How to Scrape Dynamic Websites with Python
What are Dynamic Websites in the Context of Web Scraping?
Dynamic websites or web pages in the context of web scraping are web pages that don’t send their full content in the initial response sent to you when you request them. Some of them will present the static section of the page such as the header and footer in the first response. The main content will then be loaded using Javascript (AJAX) which is either done automatically or because of your interaction with the page.

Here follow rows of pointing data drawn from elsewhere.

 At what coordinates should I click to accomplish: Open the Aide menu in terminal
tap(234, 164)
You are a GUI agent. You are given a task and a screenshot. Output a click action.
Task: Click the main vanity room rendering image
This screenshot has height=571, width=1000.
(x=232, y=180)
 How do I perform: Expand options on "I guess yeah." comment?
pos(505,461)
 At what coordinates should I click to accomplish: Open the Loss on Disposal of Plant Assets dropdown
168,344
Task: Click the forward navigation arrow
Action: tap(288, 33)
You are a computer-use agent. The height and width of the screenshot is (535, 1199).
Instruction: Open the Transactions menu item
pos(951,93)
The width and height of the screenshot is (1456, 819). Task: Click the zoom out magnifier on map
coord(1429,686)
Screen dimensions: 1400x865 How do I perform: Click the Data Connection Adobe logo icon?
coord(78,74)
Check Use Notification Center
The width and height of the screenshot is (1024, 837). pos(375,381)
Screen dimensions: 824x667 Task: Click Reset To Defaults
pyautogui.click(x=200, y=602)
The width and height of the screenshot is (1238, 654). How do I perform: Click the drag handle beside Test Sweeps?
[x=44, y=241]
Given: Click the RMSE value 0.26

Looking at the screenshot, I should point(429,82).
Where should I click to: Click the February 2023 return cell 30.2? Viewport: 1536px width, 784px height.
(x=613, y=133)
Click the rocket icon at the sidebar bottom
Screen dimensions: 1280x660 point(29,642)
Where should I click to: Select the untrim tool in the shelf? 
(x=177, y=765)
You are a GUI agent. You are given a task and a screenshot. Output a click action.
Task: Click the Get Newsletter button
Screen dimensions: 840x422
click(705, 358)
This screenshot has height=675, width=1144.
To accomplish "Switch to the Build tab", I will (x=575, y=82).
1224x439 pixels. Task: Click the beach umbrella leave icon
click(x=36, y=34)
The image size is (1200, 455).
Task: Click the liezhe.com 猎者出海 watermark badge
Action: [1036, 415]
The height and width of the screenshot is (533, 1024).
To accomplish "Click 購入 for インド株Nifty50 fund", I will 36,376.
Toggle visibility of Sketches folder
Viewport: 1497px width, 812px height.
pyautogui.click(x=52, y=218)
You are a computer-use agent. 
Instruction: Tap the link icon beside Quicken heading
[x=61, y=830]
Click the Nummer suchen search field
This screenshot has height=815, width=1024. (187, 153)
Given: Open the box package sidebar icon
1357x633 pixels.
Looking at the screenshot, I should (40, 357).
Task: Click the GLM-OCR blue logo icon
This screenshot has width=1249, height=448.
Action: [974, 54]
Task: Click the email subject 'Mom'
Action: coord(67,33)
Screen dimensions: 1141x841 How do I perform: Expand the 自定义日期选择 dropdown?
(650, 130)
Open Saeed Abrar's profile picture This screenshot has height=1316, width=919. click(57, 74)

Because of Javascript involvement, you can’t access these pages without Javascript as they will return a blank response or request you turn on Javascript execution. This means if you are in the business of turning off Javascript in other to avoid tracking, you can’t do that with dynamic websites. At first, this looks like a bad thing but from a user point of view, this is great for user experience as it saves bandwidth and they don’t have to wait until a page loads completely before they can start interacting with it.
Unfortunately, while this is great for the users, it is a pain for web scrapers. This is because web scrapers have been traditionally developed to scrape static pages that the HTML contains the full page content on load. These traditional web scrapers can’t scrape dynamic pages with the traditional approach — you need a dynamic scraping method for dynamic pages.
Ways to Scrape Dynamic Pages with Python
Most times, when scraping dynamic pages with Python is mentioned, the minds of most scraper developers will race to Selenium and its likes such as Puppeteer and Playwright. Sure these tools work, but they are not an easy option for you in terms of development and they have their performance issues. There is another method you should first utilize known as the reverse engineering approach. It is when this does not work you can switch to using Selenium. In essence, there are two ways you can scrape dynamic content with Python. Either you use reverse engineering or you use Selenium or an alternative. Let's take a look at how to do each of these.
Method 1: Reverse Engineering
There should be a standard name for this procedure but since I didn’t see one, I had to resort to using this name as that is the best term to describe it. What reverse engineering does is it tries to decode and discover all the web requests sent by the Javascript code of the page which returns the content as a response. Something interesting happens behind the scenes that is responsible for the dynamic nature of dynamic web pages. This interesting thing is requests are being sent to the server to retrieve the content that wasn’t sent initially.
If you can find the request URL, payload, and other details, you should be able to replicate the same request using traditional scraping tools such as Python’s requests and BeautifulSoup. In most instances, this is even more efficient than the traditional method of downloading the full web page content before scraping. This is because, on this page, the responses are usually in JSON and contain just the data for that specific piece of information which helps you save more bandwidth than the traditional method. It is also faster and offers you the best performance because of the same reason. However, you need to know how to identify the specific requests and how to replicate them. Let me show you how to do this with an example.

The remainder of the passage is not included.